QUOTED PASSAGE:
══════
Skip to content

Mocks and Stubs — Professional

← Back

This file is for engineers maintaining test infrastructure across a large Go codebase — say, hundreds of packages and dozens of services. The questions here are not "how does On work" but "what test-double strategy keeps a 200-engineer team productive over five years?" The answers reflect what has worked at companies running Go at scale; nothing here is novel research, but the trade-offs are easy to miss when you only operate on a small project.


Table of Contents

  1. The strategy question
  2. Codegen vs hand-roll at scale
  3. Mocking external HTTP APIs
  4. gRPC test doubles
  5. Database fakes vs sqlmock vs real DB
  6. Interfaces at module boundaries
  7. Mock contracts and consumer-driven testing
  8. Generation pipelines in monorepos
  9. Operational lessons

The strategy question

Before choosing a framework, decide three things at the team level:

  1. Where do interfaces live? If consumers define them (idiomatic Go), interfaces are small and per-test stubs are cheap. If producers define them (Java-style), interfaces are large and codegen pays off.
  2. What do tests verify — outcomes or interactions? Outcome-focused tests (assert on the resulting state) need few mock expectations; interaction-focused tests (assert on call sequences) live or die by their mock vocabulary.
  3. How often do interfaces change? Interfaces that churn weekly benefit from generators because the regen step is mechanical; stable interfaces do not need them.

A team that gets these three answers consistent across services will look uniform without policing every PR.


Codegen vs hand-roll at scale

A useful threshold: if more than five packages depend on the same interface, generate the mock once and import it. Below that, hand-roll. The cost model:

  • Hand-rolled stub: 30 lines of straightforward Go, no toolchain.
══════
PROBLEM SET:
1. Answer these questions using the mocks and stubs page.
(a) Who is the file written for?
(b) What kind of interfaces benefit from generators, and why?
(c) At what point should a team generate a mock once and import it?
2. Carry on the mocks and stubs page from its last line onward.

DATA ENTRIES:
══════
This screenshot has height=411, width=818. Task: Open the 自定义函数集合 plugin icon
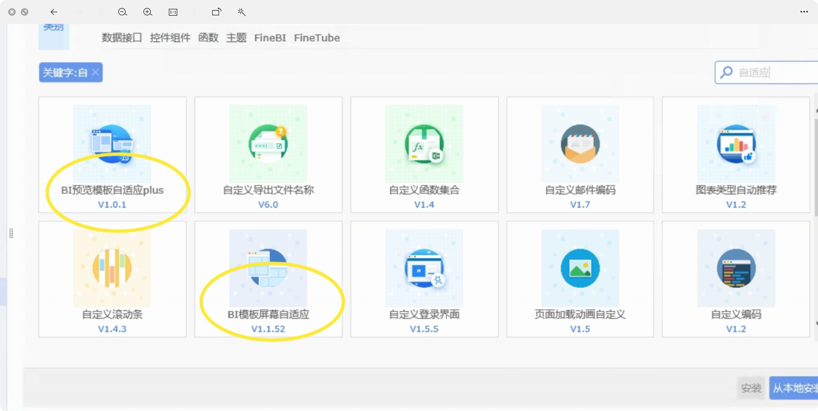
══════
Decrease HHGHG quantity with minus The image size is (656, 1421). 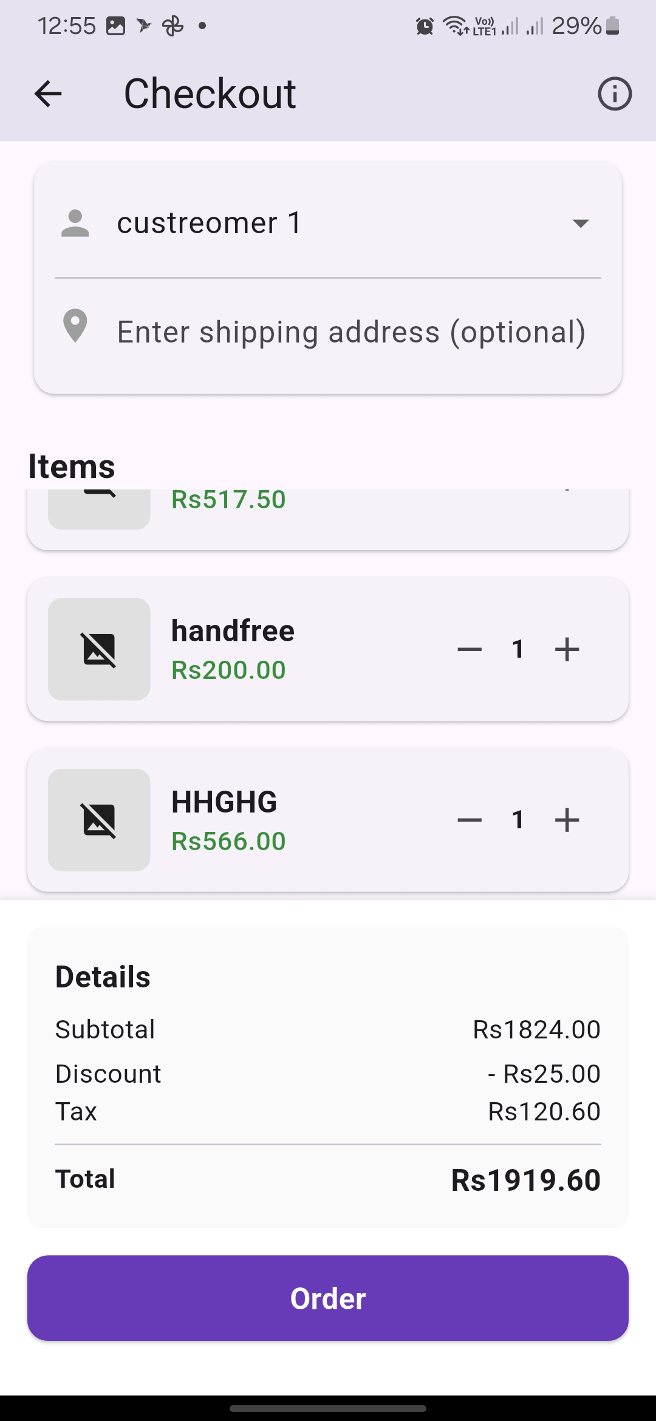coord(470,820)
══════
SOLVED TASKS:
1.
(a) Engineers maintaining test infrastructure across a large Go codebase.
(b) Interfaces that churn weekly, because the regen step is mechanical.
(c) When more than five packages depend on the same interface.

2.
  • Generated mock: 150-300 lines of generated code, plus a go:generate directive, plus a CI step.

For a 5-method interface used in 50 tests, the generated mock saves ~2000 lines of test scaffolding. For a 2-method interface used in 3 tests, the generator costs more than it saves once you count the build infrastructure.

Concrete pattern that works:

//go:generate mockery --name UserRepo --output ./mocks --case underscore
type UserRepo interface {
    FindByID(ctx context.Context, id string) (*User, error)
    Save(ctx context.Context, u *User) error
}

CI runs go generate ./... and a separate git diff --exit-code step that fails if generated files were not committed. This prevents the most common failure mode — engineers regenerate locally but forget to commit.


Mocking external HTTP APIs

Three approaches, ranked by how production-realistic they are:

Spin up an in-process HTTP server that returns canned responses. Inject the test server's URL into the client under test.

srv := httptest.NewServer(http.HandlerFunc(func(w http.ResponseWriter, r *http.Request) {
    switch r.URL.Path {
    case "/charge":
        w.Header().Set("Content-Type", "application/json")
        _, _ = fmt.Fprintln(w, `{"status":"ok","id":"ch_123"}`)
    default:
        http.NotFound(w, r)
    }
}))
defer srv.Close()

client := payments.New(srv.URL, srv.Client())
err := client.Charge(ctx, 1000, "usd")
require.NoError(t, err)

Why this beats httpmock:

  • Parallel-test safe (each test gets its own port).
  • No monkey-patching of http.DefaultTransport.
  • Exercises the real HTTP transport, including headers, encoding, and content negotiation.
  • The handler is plain Go, so you can add complexity (delays, conditional 500s, slow drains) without learning a DSL.

2. Recorded fixtures (vcr-like patterns)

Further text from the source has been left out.